In his Critique of Cynical Reason, Peter Sloterdijk praised as his own primary model for “ideology critique” the poet (and lesser-known writer) Heinrich Heine. Investigating Heine’s profound impact on Friedrich Nietzsche’s thought and writing, which leads us through a tangled web of debates with other figures such as Richard Wagner and Ludwig Börne, offers an opportunity to reconsider what constitutes philosophy. A central thread in the rich relation between Heine and Nietzsche concerns Heine’s “pantheism,” an idiosyncratic and largely ironic position staked out in relation to antiquity, modern Judaism and Christianity, politics, and art.

Mr. Soros is currently pursuing a doctorate in modern European history at the University of California, Berkeley. He is also Post-Doctoral Fellow at the Hannah Arendt Center for Politics and the Humanities at Bard University, and has presented a series of lectures on Heine at the Institut für die Wissenschaften vom Menschen (IWM) in Vienna, where he was a fellow in the 2015/16 Academic Year.

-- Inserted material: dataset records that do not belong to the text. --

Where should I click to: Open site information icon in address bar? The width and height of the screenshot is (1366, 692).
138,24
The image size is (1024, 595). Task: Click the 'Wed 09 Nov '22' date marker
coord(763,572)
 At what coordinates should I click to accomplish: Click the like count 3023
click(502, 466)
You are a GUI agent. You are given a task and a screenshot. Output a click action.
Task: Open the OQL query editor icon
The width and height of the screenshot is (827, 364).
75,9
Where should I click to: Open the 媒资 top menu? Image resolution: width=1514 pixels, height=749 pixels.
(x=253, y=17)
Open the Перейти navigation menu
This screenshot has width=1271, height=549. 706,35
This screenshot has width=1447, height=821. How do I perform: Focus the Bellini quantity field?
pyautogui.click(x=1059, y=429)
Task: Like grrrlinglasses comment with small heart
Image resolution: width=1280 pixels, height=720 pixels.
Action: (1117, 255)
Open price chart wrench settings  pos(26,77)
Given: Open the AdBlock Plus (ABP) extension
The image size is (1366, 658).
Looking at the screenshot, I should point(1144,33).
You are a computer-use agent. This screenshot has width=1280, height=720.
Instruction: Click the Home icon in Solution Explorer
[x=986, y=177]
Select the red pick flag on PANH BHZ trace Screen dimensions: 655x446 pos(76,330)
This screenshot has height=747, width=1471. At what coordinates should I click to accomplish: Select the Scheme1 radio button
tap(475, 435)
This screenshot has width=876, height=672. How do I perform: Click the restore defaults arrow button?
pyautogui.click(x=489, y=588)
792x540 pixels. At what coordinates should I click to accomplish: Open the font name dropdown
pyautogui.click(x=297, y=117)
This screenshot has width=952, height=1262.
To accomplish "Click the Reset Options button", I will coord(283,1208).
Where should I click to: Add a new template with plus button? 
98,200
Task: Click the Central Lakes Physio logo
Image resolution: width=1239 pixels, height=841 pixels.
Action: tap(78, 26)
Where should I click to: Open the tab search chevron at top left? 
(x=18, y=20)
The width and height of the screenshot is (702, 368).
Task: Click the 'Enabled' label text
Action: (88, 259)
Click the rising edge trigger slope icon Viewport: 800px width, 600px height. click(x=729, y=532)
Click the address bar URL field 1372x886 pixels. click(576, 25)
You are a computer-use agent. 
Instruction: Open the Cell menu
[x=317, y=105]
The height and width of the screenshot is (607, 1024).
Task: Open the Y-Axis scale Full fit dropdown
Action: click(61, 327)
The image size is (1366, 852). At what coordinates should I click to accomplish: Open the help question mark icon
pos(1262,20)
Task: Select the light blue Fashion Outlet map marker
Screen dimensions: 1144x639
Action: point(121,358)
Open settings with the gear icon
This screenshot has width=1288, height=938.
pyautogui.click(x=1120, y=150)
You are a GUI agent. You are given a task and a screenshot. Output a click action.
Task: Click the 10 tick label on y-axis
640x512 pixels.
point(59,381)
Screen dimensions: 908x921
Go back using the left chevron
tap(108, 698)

Mr. Soros sits on the boards of Bend the Arc, which supports grassroots efforts to strengthen lower-income neighborhoods across the US; Global Witness, which exposes and breaks the links between natural resources, conflict and corruption; the Gordon Parks Foundation, and the Open Society Foundations and he is member of the CEU Board of Trustees. His op-eds have appeared in The Sun-Sentinel, Reuters, Thomson Reuters Foundation’s Trust.org, The Miami Herald, Politico and The Guardian. Mr. Soros is the founder of The Alexander Soros Foundation, an organization promoting civil rights, social justice and education by making grants to cutting-edge organizations in the United States and abroad.